It’s Christmas time, it’s time for a little humor (isn’t it?! no? really? oh comonn!). Yeah, innovation is overrated (…). Competition authorities should kill it, here are the ten forty commandments on how to process (on how they do… sometimes?). We don’t really know how innovation is created anyway, it emerges, it’s mysterious. But we do know how to prevent it, so here we go:

The basics
(always start here)

  • Regulate what you don’t (really) know
  • Prohibit what you don’t (really) understand
  • Reduce legal certainty (nothing is certain anyway)
  • Exclude economics from the legal science (because it’s quackery)

The procedure
(be clever)

  • Do not pay attention to type I errors (they are fake news!)
  • Multiply (legal and illegal) per se rules… and therefore type I and II errors…
  • … or, use the error-cost « framework » as a phony scientific methodology to reach a particular goal
  • Do not recognize that markets have a comparative advantage over courts in taking care of false negative
  • Do not recognize that anticompetitive harm is only a necessary – never a sufficient – condition for antitrust intervention

The sneaky part
(feign indifference)

  • Do not publish guidelines on important topics
  • Publish press releases but NOT the actual sanction (or wait 6 months…)
  • Conduct an ordo-liberal/structuralist policy (it’s based on grounded evidence, Schumpeter and Arrow both say…)
  • Protect less performing competitors (aka “market structure”, again)
  • Apply old concepts to new situations, no matter what (“essential infrastructure” on data, “special responsibility” on dominant firms even though they are brand new start-ups on a niche market)
  • Impose commitments for which it is impossible to know the long-term effects (it’s a bit like getting the name of your first hamster tattooed, without realizing the long-term consequences.)

Article 102
(don’t neglect the bad guys)

  • Affirm that algorithms are mean (they are bad persons)
  • Do a static analysis of practices (dynamic analysis is overrated anyway)
  • Only consider price predation strategies (stuck with the Chicago boys)
  • Do not integrate disruptive innovations into the analysis of domination
  • Consecrate the « balancing test » for evaluating the effects of a practice (it works so well & it’s so easy to implement)

Mergers
(think big)

  • Say that “big is bad” without being able to prove it
  • Say that “small is wonderful” without being able to prove it as well
  • Presume, but presume only, that higher firm concentration leads to lower innovation
  • Do not really consider efficiency in mergers…
  • … but, prohibit mergers when they lead to a reduction of innovation in a given industry « as a whole » (which you cannot prove, sure, but who cares)
  • Also prohibit mergers – or impose commitments – for strict political reasons

Fairness
(it’s 2017, wake up, “social justice” man)
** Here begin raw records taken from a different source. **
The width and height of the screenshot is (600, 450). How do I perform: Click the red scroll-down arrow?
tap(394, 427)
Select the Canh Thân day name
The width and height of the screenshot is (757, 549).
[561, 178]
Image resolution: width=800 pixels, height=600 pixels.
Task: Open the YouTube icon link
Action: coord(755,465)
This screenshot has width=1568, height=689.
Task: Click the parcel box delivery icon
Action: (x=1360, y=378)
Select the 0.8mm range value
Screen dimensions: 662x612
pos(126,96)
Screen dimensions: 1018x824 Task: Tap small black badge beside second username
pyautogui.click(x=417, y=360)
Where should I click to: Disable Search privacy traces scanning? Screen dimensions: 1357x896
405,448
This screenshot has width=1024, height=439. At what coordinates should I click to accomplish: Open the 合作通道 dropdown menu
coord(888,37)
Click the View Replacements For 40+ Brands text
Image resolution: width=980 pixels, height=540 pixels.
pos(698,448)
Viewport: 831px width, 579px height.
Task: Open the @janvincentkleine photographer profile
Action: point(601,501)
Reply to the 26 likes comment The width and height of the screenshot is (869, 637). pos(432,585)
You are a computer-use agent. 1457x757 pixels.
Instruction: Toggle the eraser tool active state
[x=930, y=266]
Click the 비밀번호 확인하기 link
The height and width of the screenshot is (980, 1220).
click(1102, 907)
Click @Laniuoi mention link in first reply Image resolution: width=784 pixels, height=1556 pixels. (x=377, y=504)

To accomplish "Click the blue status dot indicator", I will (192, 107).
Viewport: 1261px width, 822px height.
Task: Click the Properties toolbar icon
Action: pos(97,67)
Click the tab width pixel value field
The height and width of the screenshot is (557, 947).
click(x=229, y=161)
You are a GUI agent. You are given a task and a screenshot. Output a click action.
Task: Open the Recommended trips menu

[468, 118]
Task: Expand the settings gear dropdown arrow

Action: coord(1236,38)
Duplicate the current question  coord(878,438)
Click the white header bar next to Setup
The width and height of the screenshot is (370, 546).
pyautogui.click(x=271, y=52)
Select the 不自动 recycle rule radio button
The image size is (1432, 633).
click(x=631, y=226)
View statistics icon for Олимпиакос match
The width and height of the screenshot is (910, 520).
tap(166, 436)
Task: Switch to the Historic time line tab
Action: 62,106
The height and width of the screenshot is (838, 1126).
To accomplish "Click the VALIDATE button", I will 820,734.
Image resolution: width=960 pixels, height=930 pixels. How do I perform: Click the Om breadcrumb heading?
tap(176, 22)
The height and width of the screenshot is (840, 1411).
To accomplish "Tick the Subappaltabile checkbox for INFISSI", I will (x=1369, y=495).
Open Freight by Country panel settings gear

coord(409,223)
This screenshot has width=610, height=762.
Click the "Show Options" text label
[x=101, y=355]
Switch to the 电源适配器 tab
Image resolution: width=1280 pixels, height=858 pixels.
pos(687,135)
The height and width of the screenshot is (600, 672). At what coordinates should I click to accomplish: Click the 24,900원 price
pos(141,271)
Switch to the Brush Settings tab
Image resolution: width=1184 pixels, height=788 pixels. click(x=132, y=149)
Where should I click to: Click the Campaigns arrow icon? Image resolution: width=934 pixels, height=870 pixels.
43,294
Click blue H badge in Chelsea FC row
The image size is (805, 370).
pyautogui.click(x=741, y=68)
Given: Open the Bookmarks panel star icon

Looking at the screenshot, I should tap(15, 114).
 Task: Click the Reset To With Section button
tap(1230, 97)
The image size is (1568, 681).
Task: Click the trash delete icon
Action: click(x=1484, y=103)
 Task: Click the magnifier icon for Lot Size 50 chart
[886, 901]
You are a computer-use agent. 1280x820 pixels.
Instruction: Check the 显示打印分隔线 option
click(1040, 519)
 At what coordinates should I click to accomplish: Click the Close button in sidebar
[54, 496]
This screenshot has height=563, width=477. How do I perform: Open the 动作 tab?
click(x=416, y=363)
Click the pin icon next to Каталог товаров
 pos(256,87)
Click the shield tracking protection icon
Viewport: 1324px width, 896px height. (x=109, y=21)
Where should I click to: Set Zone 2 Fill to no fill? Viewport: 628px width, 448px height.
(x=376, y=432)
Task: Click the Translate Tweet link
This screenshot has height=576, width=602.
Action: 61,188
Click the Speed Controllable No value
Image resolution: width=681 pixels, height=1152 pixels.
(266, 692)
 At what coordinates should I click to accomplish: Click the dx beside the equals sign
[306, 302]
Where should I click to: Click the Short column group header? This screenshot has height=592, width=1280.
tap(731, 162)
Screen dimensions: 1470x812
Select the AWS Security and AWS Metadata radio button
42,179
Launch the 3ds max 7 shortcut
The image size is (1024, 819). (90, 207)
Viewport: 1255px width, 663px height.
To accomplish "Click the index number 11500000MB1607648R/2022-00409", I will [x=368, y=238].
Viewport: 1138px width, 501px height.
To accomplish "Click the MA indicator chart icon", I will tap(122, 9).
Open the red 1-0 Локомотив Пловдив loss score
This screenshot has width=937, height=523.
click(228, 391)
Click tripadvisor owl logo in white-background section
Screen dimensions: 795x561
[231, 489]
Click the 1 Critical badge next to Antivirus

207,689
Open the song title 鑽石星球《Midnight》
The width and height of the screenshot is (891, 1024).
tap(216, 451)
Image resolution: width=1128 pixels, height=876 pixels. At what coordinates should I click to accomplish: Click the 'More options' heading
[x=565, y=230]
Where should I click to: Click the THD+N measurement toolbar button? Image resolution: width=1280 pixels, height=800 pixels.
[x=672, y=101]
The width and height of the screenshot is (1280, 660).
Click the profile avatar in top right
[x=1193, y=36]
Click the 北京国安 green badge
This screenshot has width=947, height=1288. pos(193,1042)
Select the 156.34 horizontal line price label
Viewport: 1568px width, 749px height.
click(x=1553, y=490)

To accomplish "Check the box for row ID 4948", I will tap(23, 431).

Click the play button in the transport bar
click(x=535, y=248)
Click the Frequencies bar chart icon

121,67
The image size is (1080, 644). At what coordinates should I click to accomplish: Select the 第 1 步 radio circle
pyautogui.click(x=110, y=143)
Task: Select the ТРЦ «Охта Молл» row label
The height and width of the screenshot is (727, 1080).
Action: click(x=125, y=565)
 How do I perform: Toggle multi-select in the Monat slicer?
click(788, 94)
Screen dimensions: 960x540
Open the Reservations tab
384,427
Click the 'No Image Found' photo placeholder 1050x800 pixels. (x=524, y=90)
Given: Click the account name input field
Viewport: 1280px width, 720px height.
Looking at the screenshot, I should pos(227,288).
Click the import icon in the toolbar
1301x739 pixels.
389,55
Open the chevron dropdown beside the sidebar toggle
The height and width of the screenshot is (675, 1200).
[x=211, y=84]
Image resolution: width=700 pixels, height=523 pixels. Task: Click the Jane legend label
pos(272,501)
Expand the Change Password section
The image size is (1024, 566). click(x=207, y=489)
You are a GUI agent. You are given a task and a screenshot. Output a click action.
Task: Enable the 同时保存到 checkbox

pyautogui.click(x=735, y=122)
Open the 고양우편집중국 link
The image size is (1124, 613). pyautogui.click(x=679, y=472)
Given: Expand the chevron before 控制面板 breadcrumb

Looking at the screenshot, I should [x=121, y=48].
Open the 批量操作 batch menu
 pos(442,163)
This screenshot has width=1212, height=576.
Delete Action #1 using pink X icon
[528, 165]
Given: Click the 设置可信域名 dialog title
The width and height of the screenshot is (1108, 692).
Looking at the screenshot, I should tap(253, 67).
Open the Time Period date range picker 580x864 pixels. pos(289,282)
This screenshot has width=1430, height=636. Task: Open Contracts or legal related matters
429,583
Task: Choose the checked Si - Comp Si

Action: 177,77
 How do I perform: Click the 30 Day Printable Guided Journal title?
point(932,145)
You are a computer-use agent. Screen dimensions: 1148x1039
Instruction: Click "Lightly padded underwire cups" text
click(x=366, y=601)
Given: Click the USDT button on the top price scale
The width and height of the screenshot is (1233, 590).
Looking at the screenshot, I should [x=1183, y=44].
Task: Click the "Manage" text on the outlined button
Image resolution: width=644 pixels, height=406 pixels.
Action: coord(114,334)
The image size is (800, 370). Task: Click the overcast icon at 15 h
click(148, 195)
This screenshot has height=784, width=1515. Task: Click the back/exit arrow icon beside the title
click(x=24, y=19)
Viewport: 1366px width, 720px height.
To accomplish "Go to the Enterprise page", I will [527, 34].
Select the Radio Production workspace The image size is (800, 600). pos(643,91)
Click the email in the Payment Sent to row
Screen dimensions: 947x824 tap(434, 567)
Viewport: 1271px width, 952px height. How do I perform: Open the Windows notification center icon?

  • Assign to antitrust law the objective of promoting equality (also known as… « fairness »)
  • Recognize the obligation for dominant companies to help their competitors (also known as……. « fairness »)
  • Impose an obligation to grant access to private networks (in other words, reduce post-innovation profits)
  • Impose product interoperability, always, under all circumstances…
  • … and thus, favor one type of innovation (sustaining innovation) over another one (disruptive innovation) because it is fairer to existing companies operating on “old” markets

Bonus
(not for losers)

  • Never forget, you know better
  • Deliver a massive number of patents, really, do not count them
  • Said that because one modification made on a product improves it, all other simultaneous modifications are legal de facto (even though you know they are anti-competitive)
  • Do not read Hayek, ever
  • Do not appoint competition law specialists to regulatory bodies (but politicians)
  • Judge policies and programs by their intentions rather than their results
  • Forget empirical evidence, it’s too boring
  • Yield to populism, yes, even in competition law matters
  • Above all, make competition law a mere political tool!

*******

You have other ideas on how to kill innovation? Let me know, let’s make it the “fifty commandments”, or even better, the “one hundred commandments”.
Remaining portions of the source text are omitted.